Journal of investigational allergology & clinical immunology

Long-Term Effect of Sublingual and Subcutaneous Immunotherapy in Dust Mite-Allergic Children With Asthma/Rhinitis: A 3-Year Prospective Randomized Controlled Trial.

PMID 26727762


Specific allergen immunotherapy is the only treatment modality that might change the natural course of allergic diseases in childhood. We sought to prospectively compare the long-term clinical and immunological effects of sublingual (SLIT) and subcutaneous (SCIT) immunotherapy compared with pharmacotherapy alone. In this single-center, prospective randomized controlled trial, 48 children with mild persistent asthma with/without rhinitis, monosensitized to house dust mites (HDMs) were followed for 3 years. At baseline and years 1 and 3 of follow-up, patients were evaluated and compared for total rhinitis (TRSS) and asthma (TASS) symptom scores, total symptom scores (TSS), total medication scores (TMS), safety profiles, skin-nasal-bronchial reactivity, and immunological parameters. A significant reduction was observed in TASS for both HDM-SCIT and HDM-SLIT at year 3 of treatment compared with baseline and controls (P<.05 for both), with significant improvement in rhinitis symptoms for both groups compared with controls (P=.01 for both). TSS decreased significantly in both HDM-SCIT and HDM-SLIT at year 3 compared with baseline (P=.007 and P=.04, respectively) and controls (P<.01 for both).

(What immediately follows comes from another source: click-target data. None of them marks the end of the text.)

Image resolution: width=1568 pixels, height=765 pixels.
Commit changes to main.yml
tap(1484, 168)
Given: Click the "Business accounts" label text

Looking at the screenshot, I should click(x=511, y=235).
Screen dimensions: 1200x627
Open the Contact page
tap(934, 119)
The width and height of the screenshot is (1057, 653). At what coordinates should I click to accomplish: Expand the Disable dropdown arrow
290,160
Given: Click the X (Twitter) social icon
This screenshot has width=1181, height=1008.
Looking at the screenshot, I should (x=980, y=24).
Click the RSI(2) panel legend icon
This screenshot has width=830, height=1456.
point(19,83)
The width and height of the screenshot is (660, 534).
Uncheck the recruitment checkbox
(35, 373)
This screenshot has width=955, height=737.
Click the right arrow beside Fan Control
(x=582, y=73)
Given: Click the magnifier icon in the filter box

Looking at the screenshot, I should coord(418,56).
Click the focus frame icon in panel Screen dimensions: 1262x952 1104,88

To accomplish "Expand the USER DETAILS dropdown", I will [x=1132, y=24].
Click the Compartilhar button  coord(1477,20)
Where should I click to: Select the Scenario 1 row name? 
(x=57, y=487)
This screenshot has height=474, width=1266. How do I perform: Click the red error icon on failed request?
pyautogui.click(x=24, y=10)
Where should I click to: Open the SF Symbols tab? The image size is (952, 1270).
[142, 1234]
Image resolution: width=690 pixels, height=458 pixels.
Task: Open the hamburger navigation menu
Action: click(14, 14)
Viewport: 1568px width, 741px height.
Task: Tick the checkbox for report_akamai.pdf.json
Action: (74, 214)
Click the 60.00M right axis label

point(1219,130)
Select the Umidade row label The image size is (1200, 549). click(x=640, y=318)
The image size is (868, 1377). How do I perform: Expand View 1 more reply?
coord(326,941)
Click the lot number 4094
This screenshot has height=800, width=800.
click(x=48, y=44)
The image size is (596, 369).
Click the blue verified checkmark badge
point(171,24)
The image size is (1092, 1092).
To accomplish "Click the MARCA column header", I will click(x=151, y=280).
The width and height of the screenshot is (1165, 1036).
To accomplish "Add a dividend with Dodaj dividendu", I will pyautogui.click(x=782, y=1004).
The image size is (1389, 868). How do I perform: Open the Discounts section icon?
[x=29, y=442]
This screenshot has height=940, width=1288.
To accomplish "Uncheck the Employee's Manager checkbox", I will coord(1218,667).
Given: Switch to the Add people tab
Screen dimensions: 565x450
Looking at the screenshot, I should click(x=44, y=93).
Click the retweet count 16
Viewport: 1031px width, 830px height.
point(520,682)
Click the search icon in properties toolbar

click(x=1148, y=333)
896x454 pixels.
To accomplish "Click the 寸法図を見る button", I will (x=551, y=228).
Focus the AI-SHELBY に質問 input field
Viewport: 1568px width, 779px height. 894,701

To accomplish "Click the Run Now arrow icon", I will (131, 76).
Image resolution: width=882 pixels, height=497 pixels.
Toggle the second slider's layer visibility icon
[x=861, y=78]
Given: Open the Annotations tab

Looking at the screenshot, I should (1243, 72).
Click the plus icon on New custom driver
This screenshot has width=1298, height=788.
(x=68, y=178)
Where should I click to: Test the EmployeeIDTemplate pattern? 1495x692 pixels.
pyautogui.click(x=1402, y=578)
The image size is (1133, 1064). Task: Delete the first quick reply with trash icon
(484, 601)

A significant reduction in TMS was observed in HDM-SCIT and HDM-SLIT compared with baseline and controls (P=.01 in all cases), with a reduction in skin reactivity to HDM (P<.05). Finally, a significant increase in allergen specific IgG4 was observed in the SCIT group at year 3 compared with baseline, the SLIT group, and controls (P<.001 in all cases). HDM-sensitized asthmatic children treated for at least 3 years with either SCIT or SLIT showed sustained clinical improvement.